Much of the Chinese balloon fell into about 50 feet of water, and the Navy was able to collect remnants floating on the surface, and divers and unmanned naval vessels pulled up the rest from the bottom of the ocean. Northern Command said Friday that all of the Navy and Coast Guard ships have left the area.

On Thursday, President Joe Biden directed national security adviser Jake Sullivan to lead an interagency team to establish “sharper rules” to track, monitor and potentially shoot down unknown aerial objects.

Meanwhile, key questions about the Chinese balloon remain unanswered, including what, if any, intelligence it was able to collect as it flew over sensitive military sites in the United States, and whether it was able to transmit anything back to China.

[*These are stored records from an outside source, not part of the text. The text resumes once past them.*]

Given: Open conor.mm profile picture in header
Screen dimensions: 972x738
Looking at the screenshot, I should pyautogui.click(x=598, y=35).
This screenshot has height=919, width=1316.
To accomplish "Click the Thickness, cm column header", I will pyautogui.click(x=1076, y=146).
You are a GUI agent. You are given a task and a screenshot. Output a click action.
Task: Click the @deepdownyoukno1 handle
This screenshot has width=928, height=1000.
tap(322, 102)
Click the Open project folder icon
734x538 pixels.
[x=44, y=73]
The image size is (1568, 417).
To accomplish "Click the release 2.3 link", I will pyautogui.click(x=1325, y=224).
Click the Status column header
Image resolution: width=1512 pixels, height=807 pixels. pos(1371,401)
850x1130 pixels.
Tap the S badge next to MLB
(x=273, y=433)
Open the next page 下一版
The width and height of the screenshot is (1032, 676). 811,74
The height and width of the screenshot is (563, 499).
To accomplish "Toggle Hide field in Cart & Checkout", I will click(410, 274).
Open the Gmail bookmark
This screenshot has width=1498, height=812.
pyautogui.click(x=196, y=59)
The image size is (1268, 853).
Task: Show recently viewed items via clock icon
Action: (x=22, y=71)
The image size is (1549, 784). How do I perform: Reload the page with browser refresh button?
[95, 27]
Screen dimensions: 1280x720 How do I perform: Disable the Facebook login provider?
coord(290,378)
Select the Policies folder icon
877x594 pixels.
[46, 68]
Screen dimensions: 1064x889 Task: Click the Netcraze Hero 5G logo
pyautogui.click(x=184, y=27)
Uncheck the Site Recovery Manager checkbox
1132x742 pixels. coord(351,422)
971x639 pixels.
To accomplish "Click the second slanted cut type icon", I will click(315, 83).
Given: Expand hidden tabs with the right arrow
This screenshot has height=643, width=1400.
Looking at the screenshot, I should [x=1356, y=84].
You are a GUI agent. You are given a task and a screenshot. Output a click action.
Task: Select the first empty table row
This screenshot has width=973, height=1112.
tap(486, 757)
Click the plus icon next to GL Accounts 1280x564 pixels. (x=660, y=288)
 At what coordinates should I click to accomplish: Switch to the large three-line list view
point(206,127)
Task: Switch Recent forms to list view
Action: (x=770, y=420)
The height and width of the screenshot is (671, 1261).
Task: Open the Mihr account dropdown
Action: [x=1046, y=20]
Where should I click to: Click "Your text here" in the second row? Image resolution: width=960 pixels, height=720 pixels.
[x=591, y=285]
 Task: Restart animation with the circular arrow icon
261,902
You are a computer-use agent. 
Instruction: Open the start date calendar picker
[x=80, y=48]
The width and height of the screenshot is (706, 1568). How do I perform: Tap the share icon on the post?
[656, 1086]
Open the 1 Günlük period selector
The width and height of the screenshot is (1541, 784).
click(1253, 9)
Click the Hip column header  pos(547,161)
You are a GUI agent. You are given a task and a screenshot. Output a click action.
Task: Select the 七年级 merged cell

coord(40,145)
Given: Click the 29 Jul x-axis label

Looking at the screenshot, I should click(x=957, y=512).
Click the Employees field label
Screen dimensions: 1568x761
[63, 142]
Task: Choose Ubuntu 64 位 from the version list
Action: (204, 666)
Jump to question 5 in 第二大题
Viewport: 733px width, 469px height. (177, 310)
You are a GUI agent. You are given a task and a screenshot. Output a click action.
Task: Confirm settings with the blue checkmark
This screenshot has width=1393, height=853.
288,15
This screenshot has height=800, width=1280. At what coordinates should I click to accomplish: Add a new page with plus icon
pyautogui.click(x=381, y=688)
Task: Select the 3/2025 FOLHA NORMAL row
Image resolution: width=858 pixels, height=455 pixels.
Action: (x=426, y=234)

The U.S. tracked it for several days after it left China, said a U.S. official who spoke to The Associated Press on condition of anonymity to discuss sensitive intelligence. It appears to have been blown off its initial trajectory, which was toward the U.S. territory of Guam, and ultimately flew over the continental U.S., the official said.

Balloons and other unidentified objects have been previously spotted over Guam, a strategic hub for the U.S. Navy and Air Force in the western Pacific.

It’s unclear how much control China retained over the balloon once it veered from its original trajectory. A second U.S. official said the balloon could have been externally maneuvered or directed to loiter over a specific target, but it’s unclear whether Chinese forces did so.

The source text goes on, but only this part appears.